The risk of disease progression in 525 patients with mycosis fungoides treated at Stanford has been analyzed. Patients were considered to have had disease progression when one of the following events occurred: progression of their mycosis fungoides to a more advanced tumor-node-metastases-blood (TNMB) classification, a more advanced clinical stage, or death resulting from mycosis fungoides. The actuarial risk of disease progression at 10 years was 13% in limited plaque, 32% in generalized plaque, 72% in tumorous, and 57% for patients with erythroderma.30

The actuarial risk for developing extracutaneous disease in our 491 patients who presented with stage I to III disease was analyzed according to their initial T classification. The risk at 10 years was 2% in limited plaque, 9% in generalized plaque, 40% in tumorous, and 10% in patients with erythroderma. However, at the time these patients developed extracutaneous disease, none had limited plaque disease.30

Diagnostic and Staging Studies

The standard staging evaluation for patients with mycosis fungoides includes a comprehensive physical examination with careful examination of the skin (including the scalp, palms, soles, and perineum) and lymph nodes, a complete blood count with Sézary cell studies, screening chemistries (including lactate dehydrogenase), and chest x-ray examination. Based on observations that it is unlikely for patients with T1 or T2 skin involvement to present with extracutaneous disease at diagnosis, additional imaging studies (computed tomography [CT] or magnetic resonance imaging) or nuclear medicine scans (positron emission tomography [PET]) are not recommended unless the patient has clinically significant lymphadenopathy. Because patients with T3 or T4 disease are at greater risk for extracutaneous involvement, further imaging studies should be considered. At Stanford we obtain a CT scan of the chest, abdomen, and pelvis or total-body integrated PET-CT scan in these patients.31 Lymph node biopsies should be obtained if lymphadenopathy is present, because the presence of lymph node involvement affects the stage, prognosis, and management. Suspected sites of visceral involvement must be confirmed by appropriate imaging studies and biopsy when possible. Bone marrow involvement may often be detected in patients who meet the clinical criteria for Sézary syndrome,32 but is extremely uncommon in classical mycosis fungoides. Therefore, a bone marrow biopsy is not routinely used as part of the initial staging procedure for patients with mycosis fungoides.

Staging System

A TNMB staging system that has proved useful for mycosis fungoides was proposed at the Workshop on Mycosis Fungoides held at the NCI in 1978.23 This staging system has been revised to reflect updated prognostic information and be more consistent with current practice.33 Table 62-1 and Table 62-2 summarize the classification and TNMB categories.

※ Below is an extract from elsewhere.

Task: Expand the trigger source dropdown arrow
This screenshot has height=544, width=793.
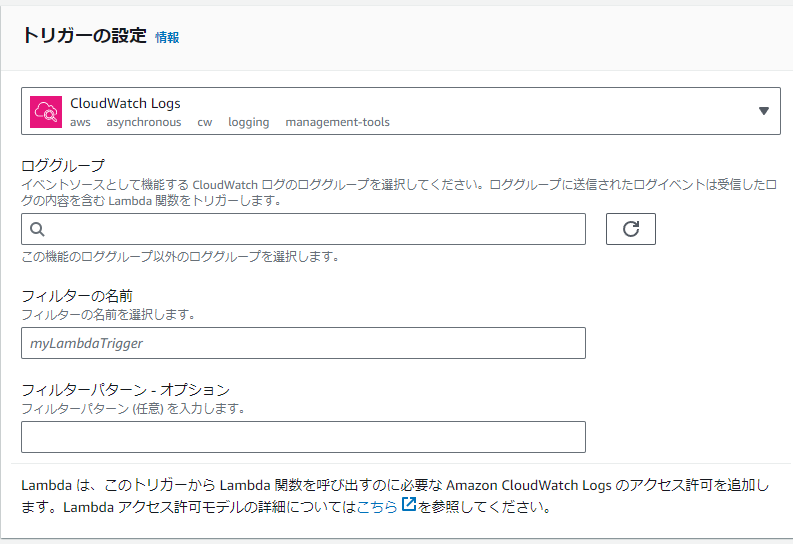Action: coord(764,111)
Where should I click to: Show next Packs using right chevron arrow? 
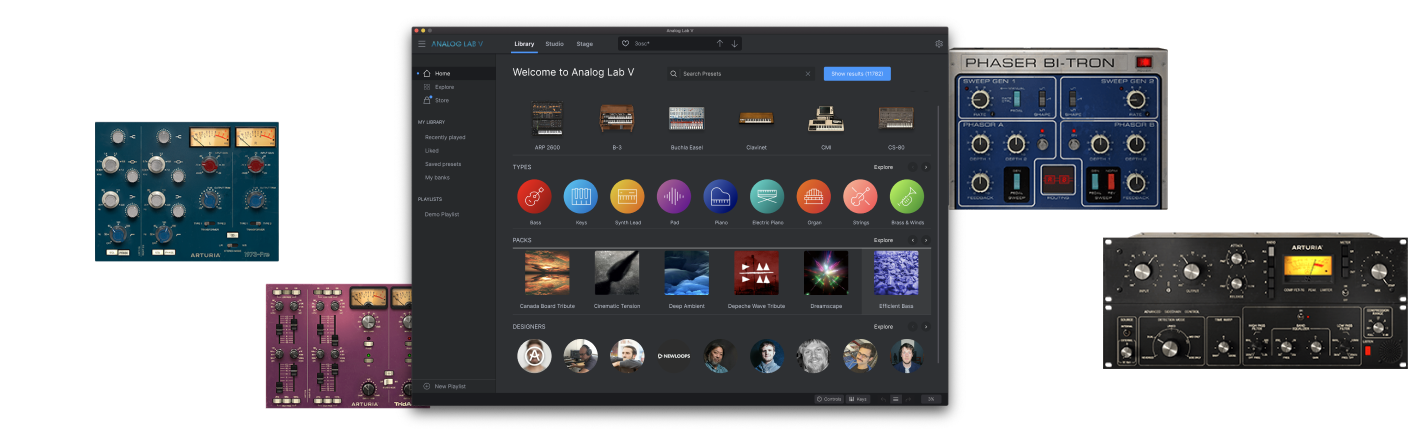point(926,241)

Table 62-1 TNMB Classification for Mycosis Fungoides (AJCC 2010)

Rights were not granted to include this table in electronic media. Please refer to the printed book.

image

The T classification reflects the extent of skin involvement. The N classification indicates the presence of lymph node involvement. Enlarged lymph nodes should be biopsied (excisional biopsies are recommended), because palpable enlargement is often associated only with changes of dermatopathic lymphadenitis; however, patients with lymph nodes exhibiting rearranged TCR genes have a worse prognosis, regardless of the histologic grade.33 In the M classification, suspected disease should also be documented and treatment programs for visceral disease should be considered only if there is definite proof of extracutaneous disease. In the B classification, the presence of a significant proportion of abnormal, cerebriform (Sézary) cells should be noted; however, low levels of Sézary-like cells can be detected in the peripheral blood of patients with benign skin conditions. The current practice is to use the criterion of an expanded peripheral blood CD4+ population with increased ratio of CD4/CD8 T lymphocytes (greater than 10:1), expanded populations of abnormal T cells with CD4+/CD7− or CD4+/CD26− phenotype, and molecular evidence of a relevant TCR gene rearrangement in the peripheral blood.33

Standard Therapeutic Approaches

The nonspecific, symptomatic treatment of mycosis fungoides and Sézary syndrome is an integral component of the overall therapeutic regimen. Pruritus and xerosis, either as a result of the disease or therapy, may be severe. Thus, supportive measures such as aggressive emolliation, topical steroids, and oral antipruritics should be used as necessary.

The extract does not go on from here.